Na obra aprovada está a construção do Túnel Charitas-Cafubá, com 1,3 quilômetro de extensão para cada uma de suas duas galerias. Ao longo da via serão construídos seis terminais de integração e estações de embarque e desembarque de passageiros. Haverá, também, oito quilômetros de faixas exclusivas e ciclovia.

“Trabalhamos muito em novembro, dezembro e janeiro na elaboração da proposta técnica e nos entendimentos com os ministérios.
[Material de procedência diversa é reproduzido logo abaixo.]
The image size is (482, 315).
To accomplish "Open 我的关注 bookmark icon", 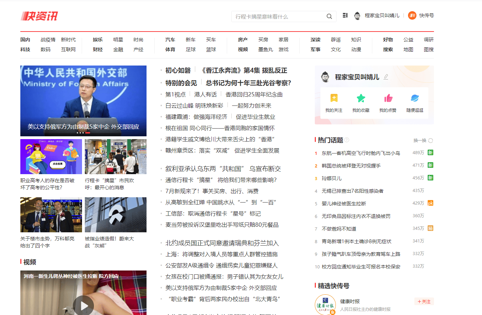I will coord(334,98).
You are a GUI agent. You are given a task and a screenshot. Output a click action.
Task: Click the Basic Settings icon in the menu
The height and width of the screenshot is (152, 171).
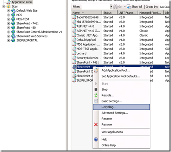(96, 101)
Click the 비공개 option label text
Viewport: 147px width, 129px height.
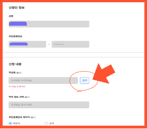click(x=16, y=123)
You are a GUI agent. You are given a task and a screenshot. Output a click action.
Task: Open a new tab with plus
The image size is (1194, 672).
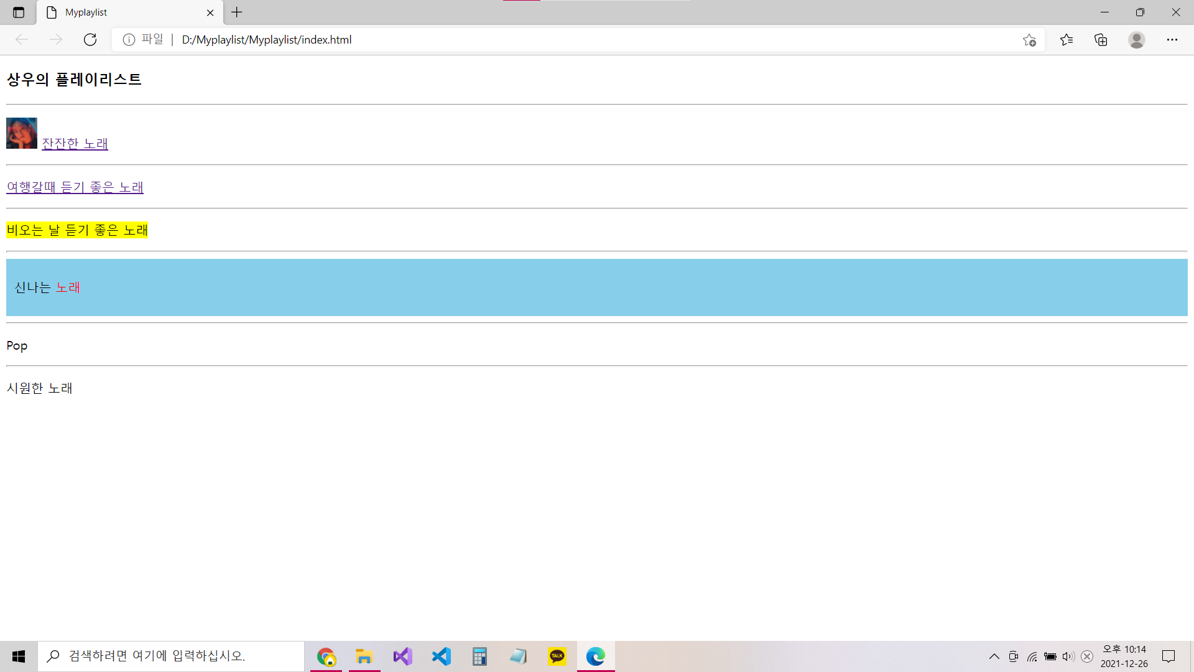tap(237, 12)

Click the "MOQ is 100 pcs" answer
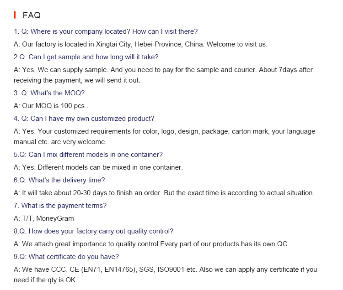(x=51, y=106)
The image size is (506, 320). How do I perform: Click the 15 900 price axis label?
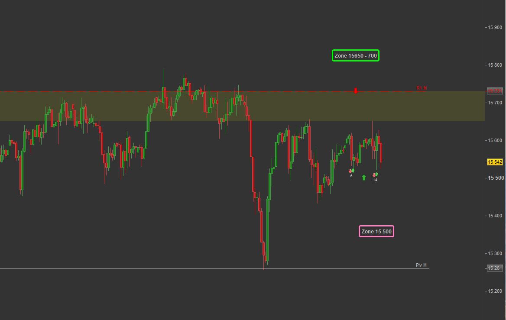[x=495, y=27]
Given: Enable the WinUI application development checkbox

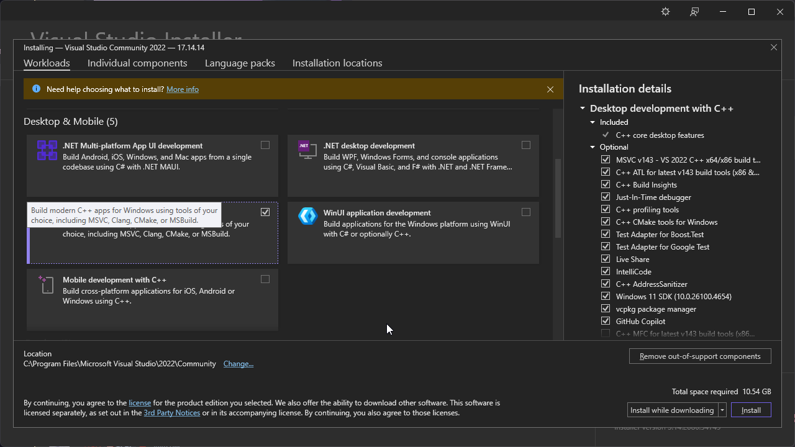Looking at the screenshot, I should [526, 212].
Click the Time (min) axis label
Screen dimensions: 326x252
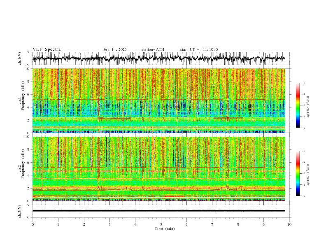pos(165,229)
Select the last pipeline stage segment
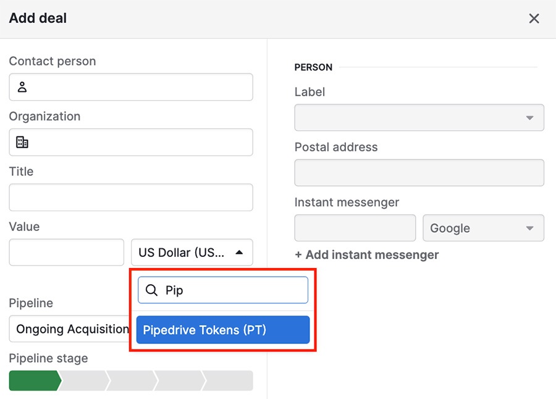Image resolution: width=556 pixels, height=399 pixels. pyautogui.click(x=229, y=380)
É uma obra prometida há 40 anos e que agora conta com os recursos para ser realizada”, comentou o prefeito de Niterói, Rodrigo Neves, que esteve na reunião, em Brasília.

Orçamento

Segundo dados do governo fluminense, as administrações estaduais já podem apresentar novos projetos à União para obter os recursos. Serão destinados R$ 16,8 bilhões para saneamento, R$ 7,9 bilhões para mobilidade urbana e R$ 8,2 bilhões para obras de pavimentação.

Na reunião, a presidente Dilma Rousseff, afirmou que o programa tem o objetivo de dar mais infraestrutura para os brasileiros e destacou que o setor de saneamento tem importância vital no PAC. “O Brasil precisa de saneamento para atender ao brasileiro que está saindo da miséria e que precisa de serviços públicos de qualidade. Todos sabem que este é um fator que envolve duas questões fundamentais: saúde e meio ambiente”, afirmou.

Dilma também citou que os projetos de mobilidade urbana também precisam de investimentos e citou como exemplo o teleférico do Complexo do Alemão, considerado por ela como um transporte de massa estratégico. “Além de transportar quem mora lá, o teleférico se transformou em um ponto turístico”, apontou a presidente.